# Meat Thermometers



## daybreaker (Mar 23, 2011)

I have a Thermopop and an Igrill mini thermometer.I find both of them to have inconsistent readings.Interested in which ones people would recommend.


----------



## Splittine (Nov 24, 2007)

https://smile.amazon.com/gp/aw/d/B0...ick+et-733&dpPl=1&dpID=41BZu2lNknL&ref=plSrch


----------



## halo1 (Oct 4, 2007)

I like my thermopen! It's instant read and very consistent. I've been seeing some ads for a wireless thermometer probe called meater. Its new so I'm waiting on reviews before I try and buy one


----------



## Ragon210 (Jul 11, 2013)

i have and love my thermapop. How did you figure it was inconsistent?


----------



## ironman (Oct 18, 2007)

*Best Grill Thermometer*

For all you professional smoker/grillers out there what is the best dual probe thermometer for the grill. Went to smoke a brisket this morning and both of my probes are off.


----------



## johnsonbeachbum (Oct 1, 2007)

Lots of praise for Maverick products in the grilling and smoking forums.
I have had a ET-73 for several years and it does what I want.
dual probes for internal meat temp and inside the grill smoker.
Wireless remote, etc.
$40 most places.


----------



## slackwolf (Oct 23, 2007)

Maverick et-732 and et-733 are both great. Had a 732 for years and 733 for 18months or so. Amazingribs.com has reviews and praise. Amazon or amazenproducts.com are best prices. 

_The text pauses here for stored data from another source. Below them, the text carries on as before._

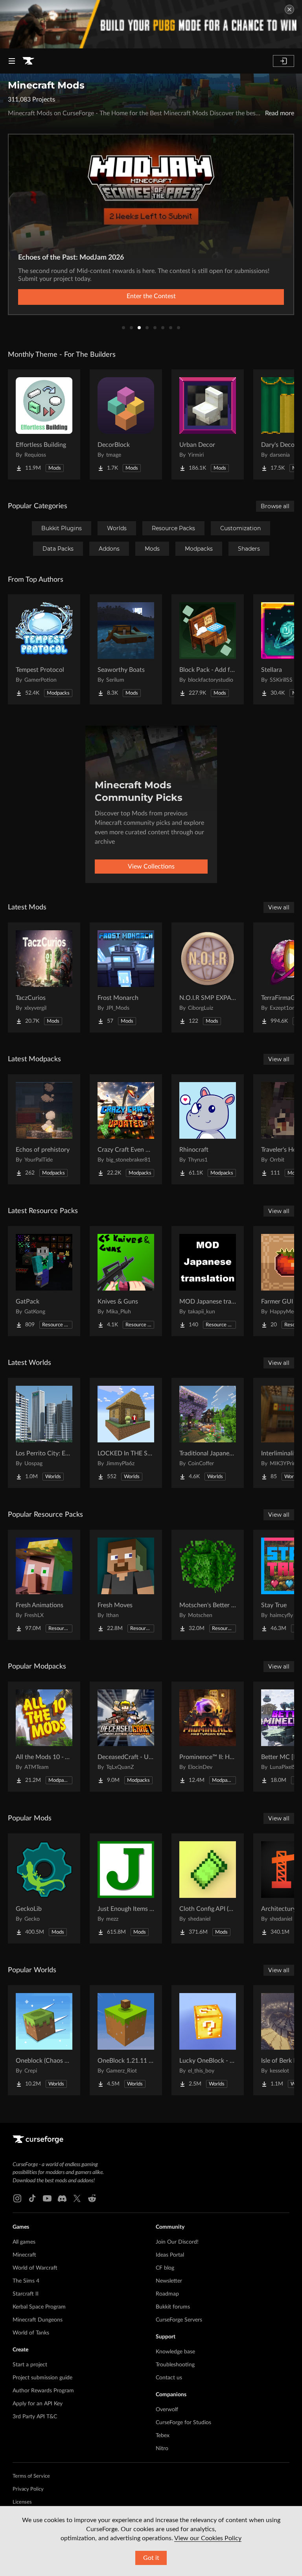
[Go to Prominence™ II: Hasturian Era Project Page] (207, 1737)
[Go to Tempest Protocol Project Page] (44, 649)
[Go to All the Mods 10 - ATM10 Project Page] (44, 1737)
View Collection (151, 296)
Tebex (162, 2435)
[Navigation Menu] (12, 61)
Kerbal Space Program (39, 2307)
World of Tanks (31, 2333)
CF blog (165, 2268)
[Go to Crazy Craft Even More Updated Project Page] (126, 1129)
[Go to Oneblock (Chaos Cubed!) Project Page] (44, 2040)
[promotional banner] (151, 24)
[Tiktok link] (32, 2198)
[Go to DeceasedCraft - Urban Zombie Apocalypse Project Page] (126, 1737)
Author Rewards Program (43, 2390)
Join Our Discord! (177, 2242)
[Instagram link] (17, 2198)
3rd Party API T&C (35, 2416)
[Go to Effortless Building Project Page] (44, 424)
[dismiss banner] (289, 9)
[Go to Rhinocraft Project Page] (207, 1129)
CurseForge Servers (179, 2320)
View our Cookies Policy (207, 2538)
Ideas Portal (170, 2255)
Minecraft (24, 2255)
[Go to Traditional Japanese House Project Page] (207, 1433)
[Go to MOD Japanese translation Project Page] (207, 1281)
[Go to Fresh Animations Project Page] (44, 1585)
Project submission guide (42, 2378)
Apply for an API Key (38, 2403)
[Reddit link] (92, 2198)
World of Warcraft (35, 2268)
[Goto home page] (28, 61)
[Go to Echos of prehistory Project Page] (44, 1129)
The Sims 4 (26, 2281)
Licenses (22, 2502)
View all (278, 907)
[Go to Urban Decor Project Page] (207, 424)
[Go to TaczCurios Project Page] (44, 977)
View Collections (151, 866)
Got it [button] (151, 2558)
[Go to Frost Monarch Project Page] (126, 977)
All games (24, 2242)
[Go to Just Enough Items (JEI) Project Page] (126, 1888)
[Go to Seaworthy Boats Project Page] (126, 649)
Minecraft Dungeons (38, 2320)
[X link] (77, 2198)
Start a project (30, 2365)
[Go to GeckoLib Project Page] (44, 1888)
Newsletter (169, 2281)
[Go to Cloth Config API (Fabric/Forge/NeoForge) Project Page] (207, 1888)
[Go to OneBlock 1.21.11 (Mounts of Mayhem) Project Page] (126, 2040)
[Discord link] (62, 2198)
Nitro (162, 2448)
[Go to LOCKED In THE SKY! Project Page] (126, 1433)
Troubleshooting (175, 2365)
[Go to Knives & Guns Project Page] (126, 1281)
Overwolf (167, 2409)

The bge unit is a bge branded maverick based on the 732/733. Iirc it is an et-734 lol


----------



## RMS (Dec 9, 2008)

Been using the Maverick dual temp with wireless remote for years without issue.


----------



## daybreaker (Mar 23, 2011)

Ragon,Temp may be 120 degrees at one site and 2 inches away can be 100 degees.Did a beef tenderloin for Christmas and said temp was 133 degrees and it was raw.Maybe I just got a bad unit.


----------



## daybreaker (Mar 23, 2011)

I will check out the Mavericks.


----------



## DLo (Oct 2, 2007)

Check them with boiling water, and a half and half mix of ice and water, it should read 212 and 32 degrees F, it will give you an idea about how far from accurate it is.


----------



## ChileRelleno (Jul 7, 2012)

DLo said:


> Check them with boiling water, and a half and half mix of ice and water, it should read 212 and 32 degrees F, it will give you an idea about how far from accurate it is.


THIS!

I have a Lavatools Javelin instant read probe thermometer, it is dead on, tested as per above.
It is a good probe and significantly less expensive than many others.
Only Con is the display is not back lit.

For a dual probe, air/meat, I'm looking at getting the Thermoworks Smoke.
http://www.thermoworks.com/Smoke?gc...shbULxTNz0zw_5G9HgTHxrs3PoHkrsUzRsaAiYX8P8HAQ


----------



## DLo (Oct 2, 2007)

Has anyone tried one of the wifi thermometers, I would like to be able to monitor my temps on my phone, but I would like to hear real world reviews first?


----------